Tengamos presente que los convencionales estipularon tres cuestiones bien distintas, aunque al no incluir las respectivas edades podrían perfectamente haber creado zonas grises, que en una norma legal general y de máximo nivel local las convierte en, por lo menos, difusas. [5]

Y no hace ninguna diferencia conceptual ni fáctica con respecto a los estadios etarios tan diferentes como los expresados en el subtítulo, por lo que lo expresado en el artículo es difuso y, por ejemplo, irrelevante para la evaluación en su cumplimiento.

Entre un niño de 14 años de edad y un joven de 21 años de edad, en pareja, con 2 hijos el rango de situaciones es amplísimo por lo que cualquier política pública que los abarque bajo un mismo título es, por lo menos, difícil de imaginar.

La vaguedad nos lleva al abismo donde en la cima está la nada o, peor, cualquier cosa, mientras supinamente nos encaminamos a la sima.

Notemos que la participación la circunscribe únicamente (“su desarrollo”) al joven (egocentrismo) y no, por caso, a que su involucramiento incida en toda su comunidad (integral); esto además conlleva, posiblemente, poca empatía general.

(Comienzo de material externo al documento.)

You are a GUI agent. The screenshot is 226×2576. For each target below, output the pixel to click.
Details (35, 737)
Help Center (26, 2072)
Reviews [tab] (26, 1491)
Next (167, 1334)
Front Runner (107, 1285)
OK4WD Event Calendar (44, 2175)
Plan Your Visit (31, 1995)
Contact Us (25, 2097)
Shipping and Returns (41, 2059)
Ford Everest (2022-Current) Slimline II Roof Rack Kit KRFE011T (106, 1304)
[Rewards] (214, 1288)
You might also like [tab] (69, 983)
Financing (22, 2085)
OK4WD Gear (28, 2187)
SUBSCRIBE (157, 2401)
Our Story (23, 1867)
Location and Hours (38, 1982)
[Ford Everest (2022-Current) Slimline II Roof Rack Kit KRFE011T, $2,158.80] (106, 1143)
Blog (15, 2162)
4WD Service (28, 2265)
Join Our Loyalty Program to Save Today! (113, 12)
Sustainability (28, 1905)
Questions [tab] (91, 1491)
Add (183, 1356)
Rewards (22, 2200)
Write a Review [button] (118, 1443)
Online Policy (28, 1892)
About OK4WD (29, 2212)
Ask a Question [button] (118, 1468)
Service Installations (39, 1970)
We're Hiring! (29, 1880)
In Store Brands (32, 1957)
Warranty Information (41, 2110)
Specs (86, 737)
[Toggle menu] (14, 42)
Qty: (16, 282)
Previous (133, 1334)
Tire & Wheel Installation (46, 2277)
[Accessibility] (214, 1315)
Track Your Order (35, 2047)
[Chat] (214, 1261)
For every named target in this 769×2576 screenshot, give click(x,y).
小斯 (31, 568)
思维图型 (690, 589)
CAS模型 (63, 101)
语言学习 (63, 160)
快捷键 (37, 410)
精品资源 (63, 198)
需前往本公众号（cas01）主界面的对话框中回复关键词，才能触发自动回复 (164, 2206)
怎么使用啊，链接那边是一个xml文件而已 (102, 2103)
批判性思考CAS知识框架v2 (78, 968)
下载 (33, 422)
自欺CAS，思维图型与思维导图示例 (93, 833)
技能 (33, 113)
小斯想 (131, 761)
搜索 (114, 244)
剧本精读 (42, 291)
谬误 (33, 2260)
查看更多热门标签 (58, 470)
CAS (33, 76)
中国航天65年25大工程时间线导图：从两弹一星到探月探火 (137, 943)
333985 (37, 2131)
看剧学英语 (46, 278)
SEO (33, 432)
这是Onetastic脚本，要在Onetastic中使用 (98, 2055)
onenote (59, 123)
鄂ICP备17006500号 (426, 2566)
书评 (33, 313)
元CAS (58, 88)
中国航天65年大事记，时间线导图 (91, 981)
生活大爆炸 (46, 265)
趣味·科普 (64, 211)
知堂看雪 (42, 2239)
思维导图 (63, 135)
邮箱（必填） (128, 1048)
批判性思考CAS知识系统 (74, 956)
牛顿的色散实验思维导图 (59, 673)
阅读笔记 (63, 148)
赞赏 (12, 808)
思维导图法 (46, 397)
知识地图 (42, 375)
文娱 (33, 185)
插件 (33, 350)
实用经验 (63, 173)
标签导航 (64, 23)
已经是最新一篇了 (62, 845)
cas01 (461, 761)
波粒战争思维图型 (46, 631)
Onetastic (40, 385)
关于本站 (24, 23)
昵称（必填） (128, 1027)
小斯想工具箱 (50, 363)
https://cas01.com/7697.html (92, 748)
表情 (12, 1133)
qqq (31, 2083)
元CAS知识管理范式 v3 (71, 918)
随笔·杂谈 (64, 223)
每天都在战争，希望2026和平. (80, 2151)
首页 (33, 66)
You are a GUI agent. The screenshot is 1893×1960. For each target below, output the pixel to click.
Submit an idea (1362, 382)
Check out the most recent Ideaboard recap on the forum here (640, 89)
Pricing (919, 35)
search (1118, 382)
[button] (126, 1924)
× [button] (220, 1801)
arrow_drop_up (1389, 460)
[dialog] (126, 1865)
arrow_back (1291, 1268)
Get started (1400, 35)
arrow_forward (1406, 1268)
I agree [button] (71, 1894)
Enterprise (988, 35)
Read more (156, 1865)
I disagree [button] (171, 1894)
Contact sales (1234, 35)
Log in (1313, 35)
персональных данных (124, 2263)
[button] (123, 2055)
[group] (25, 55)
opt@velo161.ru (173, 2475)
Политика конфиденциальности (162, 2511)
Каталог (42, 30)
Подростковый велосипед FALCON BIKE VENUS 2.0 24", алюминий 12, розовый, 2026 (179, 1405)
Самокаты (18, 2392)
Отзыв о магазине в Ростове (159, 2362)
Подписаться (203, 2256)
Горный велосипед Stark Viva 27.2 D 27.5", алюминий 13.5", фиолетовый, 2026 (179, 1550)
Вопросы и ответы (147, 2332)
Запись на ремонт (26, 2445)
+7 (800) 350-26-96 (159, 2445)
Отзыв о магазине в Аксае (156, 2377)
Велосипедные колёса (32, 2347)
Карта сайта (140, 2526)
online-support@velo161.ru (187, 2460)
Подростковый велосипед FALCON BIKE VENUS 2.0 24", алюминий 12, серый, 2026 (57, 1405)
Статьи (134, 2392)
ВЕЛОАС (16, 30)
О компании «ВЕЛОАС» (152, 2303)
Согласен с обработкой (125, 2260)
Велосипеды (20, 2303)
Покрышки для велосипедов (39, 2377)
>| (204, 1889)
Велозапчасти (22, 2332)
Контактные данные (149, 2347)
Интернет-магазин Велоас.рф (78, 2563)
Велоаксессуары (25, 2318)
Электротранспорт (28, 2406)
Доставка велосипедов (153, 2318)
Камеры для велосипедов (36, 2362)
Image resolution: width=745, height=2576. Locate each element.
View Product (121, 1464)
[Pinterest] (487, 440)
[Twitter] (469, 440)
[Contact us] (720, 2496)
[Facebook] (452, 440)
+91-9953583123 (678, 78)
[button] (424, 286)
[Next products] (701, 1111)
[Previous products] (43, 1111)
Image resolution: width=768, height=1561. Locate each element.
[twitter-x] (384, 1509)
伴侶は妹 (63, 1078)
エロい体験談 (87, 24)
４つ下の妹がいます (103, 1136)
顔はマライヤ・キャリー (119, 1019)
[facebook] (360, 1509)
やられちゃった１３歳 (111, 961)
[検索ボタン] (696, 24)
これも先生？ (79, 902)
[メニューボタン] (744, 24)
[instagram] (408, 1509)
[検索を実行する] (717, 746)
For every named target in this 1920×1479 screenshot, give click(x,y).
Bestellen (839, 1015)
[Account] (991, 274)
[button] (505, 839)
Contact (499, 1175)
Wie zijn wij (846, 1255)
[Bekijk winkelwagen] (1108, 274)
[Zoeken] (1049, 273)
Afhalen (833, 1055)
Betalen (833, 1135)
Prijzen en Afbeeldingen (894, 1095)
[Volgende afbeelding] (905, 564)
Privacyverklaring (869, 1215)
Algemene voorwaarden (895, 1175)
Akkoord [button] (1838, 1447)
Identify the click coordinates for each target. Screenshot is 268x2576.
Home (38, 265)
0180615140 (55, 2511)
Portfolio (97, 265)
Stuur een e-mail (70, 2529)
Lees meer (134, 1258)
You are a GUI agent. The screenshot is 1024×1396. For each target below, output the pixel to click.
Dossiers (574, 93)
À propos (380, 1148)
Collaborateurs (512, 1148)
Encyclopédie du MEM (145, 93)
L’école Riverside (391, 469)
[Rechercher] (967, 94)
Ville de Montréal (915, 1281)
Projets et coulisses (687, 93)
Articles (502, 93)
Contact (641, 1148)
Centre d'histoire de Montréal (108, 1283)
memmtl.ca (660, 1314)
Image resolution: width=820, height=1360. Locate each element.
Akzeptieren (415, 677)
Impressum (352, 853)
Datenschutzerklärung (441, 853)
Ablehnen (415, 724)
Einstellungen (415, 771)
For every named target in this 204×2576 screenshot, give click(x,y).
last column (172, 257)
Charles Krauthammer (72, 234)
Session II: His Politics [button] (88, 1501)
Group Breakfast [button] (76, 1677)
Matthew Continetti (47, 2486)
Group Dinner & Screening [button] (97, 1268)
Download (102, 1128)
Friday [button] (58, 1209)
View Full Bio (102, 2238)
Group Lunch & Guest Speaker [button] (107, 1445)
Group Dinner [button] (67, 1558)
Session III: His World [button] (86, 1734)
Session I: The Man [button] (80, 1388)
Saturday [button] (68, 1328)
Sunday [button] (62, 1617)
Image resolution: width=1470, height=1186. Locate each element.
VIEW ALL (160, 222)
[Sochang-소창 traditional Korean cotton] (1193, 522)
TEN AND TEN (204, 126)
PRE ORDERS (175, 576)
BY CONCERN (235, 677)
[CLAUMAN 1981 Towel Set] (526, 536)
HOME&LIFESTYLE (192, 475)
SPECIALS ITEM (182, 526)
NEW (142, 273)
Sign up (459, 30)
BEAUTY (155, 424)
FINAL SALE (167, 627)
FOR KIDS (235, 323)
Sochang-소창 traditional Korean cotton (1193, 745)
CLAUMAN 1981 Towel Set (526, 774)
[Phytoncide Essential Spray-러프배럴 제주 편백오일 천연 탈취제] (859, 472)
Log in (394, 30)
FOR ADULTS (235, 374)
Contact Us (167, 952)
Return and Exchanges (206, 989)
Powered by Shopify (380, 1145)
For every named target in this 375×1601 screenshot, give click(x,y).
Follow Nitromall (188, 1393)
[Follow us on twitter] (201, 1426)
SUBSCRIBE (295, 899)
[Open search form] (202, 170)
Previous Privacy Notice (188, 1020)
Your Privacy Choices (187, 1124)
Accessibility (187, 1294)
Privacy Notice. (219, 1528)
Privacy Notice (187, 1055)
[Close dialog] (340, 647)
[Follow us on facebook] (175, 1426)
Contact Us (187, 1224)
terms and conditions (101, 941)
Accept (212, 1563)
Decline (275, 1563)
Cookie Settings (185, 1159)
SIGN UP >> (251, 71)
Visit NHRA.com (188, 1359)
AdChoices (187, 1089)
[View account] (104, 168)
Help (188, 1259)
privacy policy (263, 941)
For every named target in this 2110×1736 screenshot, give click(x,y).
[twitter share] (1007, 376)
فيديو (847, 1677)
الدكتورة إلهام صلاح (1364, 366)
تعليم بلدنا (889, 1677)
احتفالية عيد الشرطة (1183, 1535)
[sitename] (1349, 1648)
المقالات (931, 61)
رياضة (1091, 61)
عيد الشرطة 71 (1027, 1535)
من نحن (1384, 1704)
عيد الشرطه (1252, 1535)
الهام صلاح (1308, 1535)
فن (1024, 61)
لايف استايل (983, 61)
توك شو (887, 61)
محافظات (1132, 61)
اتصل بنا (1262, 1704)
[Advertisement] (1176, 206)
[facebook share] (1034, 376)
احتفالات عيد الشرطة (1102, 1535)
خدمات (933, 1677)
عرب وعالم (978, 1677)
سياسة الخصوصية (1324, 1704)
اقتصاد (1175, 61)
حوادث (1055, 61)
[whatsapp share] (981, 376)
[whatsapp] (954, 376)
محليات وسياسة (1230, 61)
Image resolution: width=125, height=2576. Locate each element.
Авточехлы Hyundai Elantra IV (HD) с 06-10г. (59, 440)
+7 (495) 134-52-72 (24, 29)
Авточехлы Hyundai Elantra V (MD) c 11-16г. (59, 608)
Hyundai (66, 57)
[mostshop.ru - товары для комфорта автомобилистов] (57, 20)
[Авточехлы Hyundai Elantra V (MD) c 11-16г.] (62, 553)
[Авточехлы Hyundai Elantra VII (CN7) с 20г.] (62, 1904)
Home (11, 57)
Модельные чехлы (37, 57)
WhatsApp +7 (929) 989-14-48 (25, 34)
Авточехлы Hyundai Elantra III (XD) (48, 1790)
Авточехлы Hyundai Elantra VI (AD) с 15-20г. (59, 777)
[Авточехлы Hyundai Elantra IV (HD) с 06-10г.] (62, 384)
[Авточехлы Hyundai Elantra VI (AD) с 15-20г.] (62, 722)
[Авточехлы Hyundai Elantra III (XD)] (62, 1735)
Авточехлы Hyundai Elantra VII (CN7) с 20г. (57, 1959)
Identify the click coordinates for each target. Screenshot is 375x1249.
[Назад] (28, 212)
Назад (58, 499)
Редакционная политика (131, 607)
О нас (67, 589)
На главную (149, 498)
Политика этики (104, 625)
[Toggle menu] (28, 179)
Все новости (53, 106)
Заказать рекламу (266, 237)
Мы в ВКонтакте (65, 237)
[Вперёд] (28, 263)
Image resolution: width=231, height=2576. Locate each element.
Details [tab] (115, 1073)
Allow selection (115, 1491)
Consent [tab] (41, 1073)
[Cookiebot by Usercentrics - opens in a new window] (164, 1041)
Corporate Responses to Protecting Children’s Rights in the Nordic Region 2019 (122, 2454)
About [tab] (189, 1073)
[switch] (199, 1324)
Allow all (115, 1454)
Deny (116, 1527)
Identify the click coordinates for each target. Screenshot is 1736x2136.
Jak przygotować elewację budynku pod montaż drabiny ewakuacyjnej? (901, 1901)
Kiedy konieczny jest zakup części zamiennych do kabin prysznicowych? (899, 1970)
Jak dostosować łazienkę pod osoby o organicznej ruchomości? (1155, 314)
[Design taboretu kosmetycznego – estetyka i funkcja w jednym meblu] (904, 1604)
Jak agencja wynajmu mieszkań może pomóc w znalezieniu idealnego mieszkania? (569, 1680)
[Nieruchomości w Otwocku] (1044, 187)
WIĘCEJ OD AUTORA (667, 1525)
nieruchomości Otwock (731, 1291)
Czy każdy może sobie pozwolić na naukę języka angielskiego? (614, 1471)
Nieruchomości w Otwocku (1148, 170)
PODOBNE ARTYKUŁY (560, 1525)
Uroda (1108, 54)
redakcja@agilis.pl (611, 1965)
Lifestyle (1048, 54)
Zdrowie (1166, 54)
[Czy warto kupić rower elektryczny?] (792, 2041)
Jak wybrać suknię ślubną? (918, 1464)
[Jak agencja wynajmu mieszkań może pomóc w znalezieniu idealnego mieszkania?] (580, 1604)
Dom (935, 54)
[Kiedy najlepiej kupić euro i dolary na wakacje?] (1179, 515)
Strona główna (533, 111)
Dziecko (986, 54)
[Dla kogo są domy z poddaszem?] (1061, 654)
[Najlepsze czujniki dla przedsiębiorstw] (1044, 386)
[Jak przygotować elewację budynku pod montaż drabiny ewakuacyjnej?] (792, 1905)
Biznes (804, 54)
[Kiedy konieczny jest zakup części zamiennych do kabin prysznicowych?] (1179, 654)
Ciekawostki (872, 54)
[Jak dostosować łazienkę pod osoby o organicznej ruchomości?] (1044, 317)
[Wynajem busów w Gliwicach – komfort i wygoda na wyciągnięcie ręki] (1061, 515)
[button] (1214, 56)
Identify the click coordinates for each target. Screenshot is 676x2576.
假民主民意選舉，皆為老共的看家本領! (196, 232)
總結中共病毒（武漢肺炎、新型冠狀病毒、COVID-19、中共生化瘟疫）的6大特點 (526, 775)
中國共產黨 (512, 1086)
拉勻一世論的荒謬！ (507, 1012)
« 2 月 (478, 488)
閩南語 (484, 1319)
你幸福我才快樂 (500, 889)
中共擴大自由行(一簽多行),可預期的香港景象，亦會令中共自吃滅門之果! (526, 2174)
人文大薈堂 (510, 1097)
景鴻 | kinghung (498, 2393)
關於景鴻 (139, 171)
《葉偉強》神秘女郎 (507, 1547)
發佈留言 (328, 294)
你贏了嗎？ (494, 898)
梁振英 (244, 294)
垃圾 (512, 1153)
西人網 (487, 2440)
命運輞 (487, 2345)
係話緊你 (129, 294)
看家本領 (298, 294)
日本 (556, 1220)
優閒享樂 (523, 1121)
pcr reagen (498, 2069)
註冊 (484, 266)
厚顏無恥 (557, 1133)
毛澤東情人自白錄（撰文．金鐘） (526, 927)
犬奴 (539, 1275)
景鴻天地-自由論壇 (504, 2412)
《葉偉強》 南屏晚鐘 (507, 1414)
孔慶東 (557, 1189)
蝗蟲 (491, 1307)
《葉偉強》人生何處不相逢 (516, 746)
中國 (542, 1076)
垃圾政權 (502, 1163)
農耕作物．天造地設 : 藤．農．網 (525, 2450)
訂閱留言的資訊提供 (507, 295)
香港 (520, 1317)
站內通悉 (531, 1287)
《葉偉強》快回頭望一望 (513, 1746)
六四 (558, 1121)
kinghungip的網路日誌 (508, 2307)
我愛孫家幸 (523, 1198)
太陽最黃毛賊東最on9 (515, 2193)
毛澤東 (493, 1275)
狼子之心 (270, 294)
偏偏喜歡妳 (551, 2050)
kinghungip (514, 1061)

¿Cómo la ciudadanía puede evaluar el cumplimiento cabal por parte de los poderes públicos en cuanto a esta Política?

En otro caso encontramos que: “JÓVENES. El Municipio promueve acciones tendientes a generar la inserción política y social de los jóvenes; garantiza la igualdad real de oportunidades; posibilita [6] la incorporación al mercado de trabajo impulsando la formulación de programas de capacitación técnica y de aptitudes intelectuales y artísticas, conforme a la realidad productiva regional; informando, consultando y escuchando las necesidades de los mismos, reconociendo la función transformadora [7] y los aportes de la juventud a la vida comunitaria”. [8]

Si comparamos los dos artículos podemos observar claramente la diferencia en la calidad en la técnica legislativa de ambos y sus respectivas ideologías.


 
[1] Wilde, Oscar. El retrato de Dorian Gray. Editorial Losada. Buenos Aires, Argentina. 20 de septiembre de 1938.
[2] Podría ser una política pública integral para todos los grupos etarios, incluyendo todas las características propias de cada edad e interés.
[3] Como plantean tres grupos etarios, en este caso solamente menciona el tercero: jóvenes, deja de lado a los adolescentes.
[4] Convención Constituyente. Carta Orgánica. Artículo 42°. Río Grande, Provincia de Tierra del Fuego, Argentina. 30 de noviembre de 2006.
[5] Hemos conocido miembros de juventudes partidarias con más de largos 30 años de edad.
[6] Si hubieran querido ser precisos, quizá los convencionales tendrían que haber elegido verbos como por ejemplo: contribuir, facilitar, acrecentar posibilidades, etcétera. La capacitación puede ser una causa necesaria para generar ingresos económicos pero no es la suficiente.
[7] En un texto legal, ¿qué debe entenderse como función transformadora? ¿Quién decidió que necesariamente es así? ¿Son consultados al respecto los jóvenes? ¿Los padres opinan? ¿Existen evaluaciones fehacientes de su cumplimiento? ¿Se otorgan presupuestos específicos?
[8] Convención Constituyente. Carta Orgánica. Artículo 62. Ushuaia, Provincia de Tierra del Fuego, Argentina. 28 de marzo de 2002.